The manager of Harvard Medical School’s morgue and three others have been charged with buying and selling stolen human remains.

Cedric Lodge allegedly took “heads, brains, skin and bones” from cadavers donated to Harvard University’s medical school and sold them online.

According to the indictment, he and his wife, Denise, sold body parts to buyers in Pennsylvania and Massachusetts.

The scheme allegedly ran from 2018 to 2021.

Prosecutors allege Mr Lodge used his position as the manager of the “Anatomical Gifts Program” at Harvard Medical School to dismember cadavers donated for medical research.

Harvard students use donated bodies to study and practice medical procedures. When the school finishes using the cadaver, they are often cremated and the remains returned to their families, or buried in the university’s medical cemetery, according to the indictment.

Mr Lodge and his wife are accused of harvesting, selling and shipping body parts from these donated cadavers instead.

“At times, Cedric Lodge allowed [others] to enter the morgue at Harvard Medical School and examine cadavers to choose what to purchase,” according to a statement from the US Attorney’s Office.

Katrina Maclean of Salem, Massachusetts, and Joshua Taylor, of West Lawn, Pennsylvania allegedly bought body parts.

According to the charging statement, in October 2020, Ms Maclean purchased dissected faces for $600 (£473) that she intended to have tanned into leather.

Ms Maclean is the owner of a store called Kat’s Creepy Creations.
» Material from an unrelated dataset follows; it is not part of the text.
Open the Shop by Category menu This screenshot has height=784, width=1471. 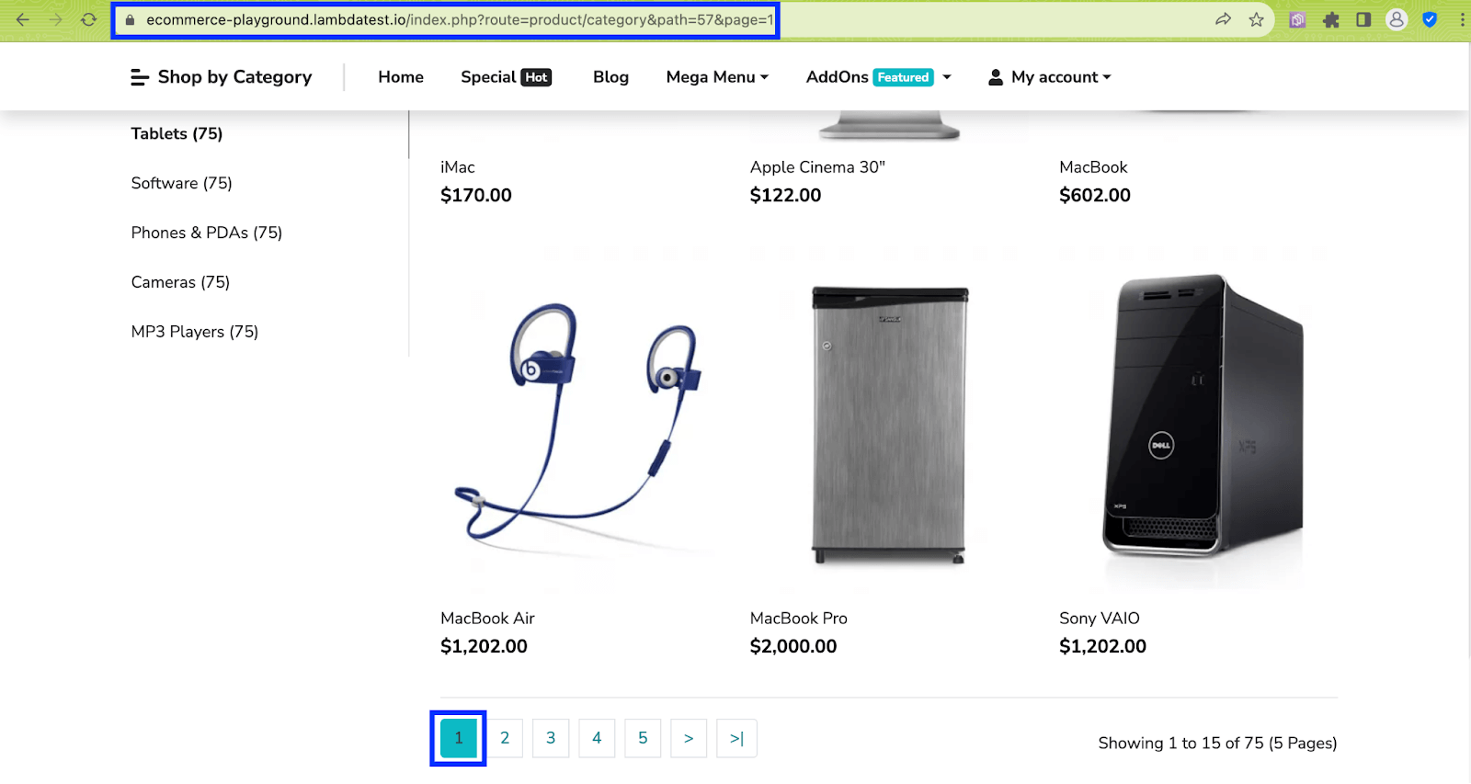[x=222, y=77]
Social media accounts for the business show she specialised in up-cycling dolls into gothic, blood-soaked, horror novelties. It is unclear if the cadaver parts were used in her products. The indictment alleges she stored and sold human remains at the store.

Mr Taylor allegedly made 39 electronic payments to Ms Lodge for stolen body parts over the course of four years, totalling more than $37,000 (£29,226). The indictment included a grim reference to a PayPal memo for a purchase of $1,000 (£790) that allegedly read, “head number 7”.
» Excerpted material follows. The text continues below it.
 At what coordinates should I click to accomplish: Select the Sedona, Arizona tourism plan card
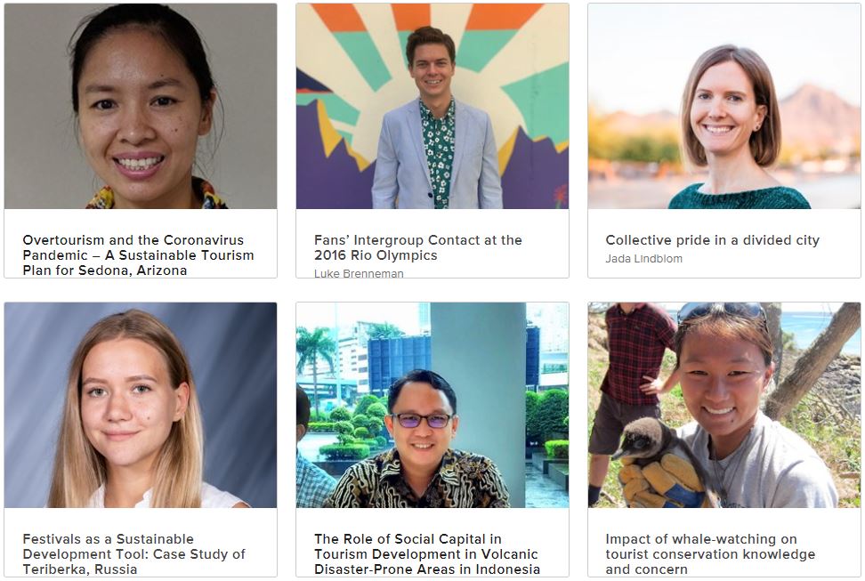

“Some crimes defy understanding,” said United States Attorney Gerard M. Karam in a statement. “The theft and trafficking of human remains strikes at the very essence of what makes us human.”

Both Cedric and Denise Lodge refused to answer reporters’ questions after making an initial appearance at a New Hampshire federal courthouse on Wednesday.

All four defendants have been indicted on conspiracy and interstate transport of stolen goods charges. If convicted, they each face up to 15 years in prison.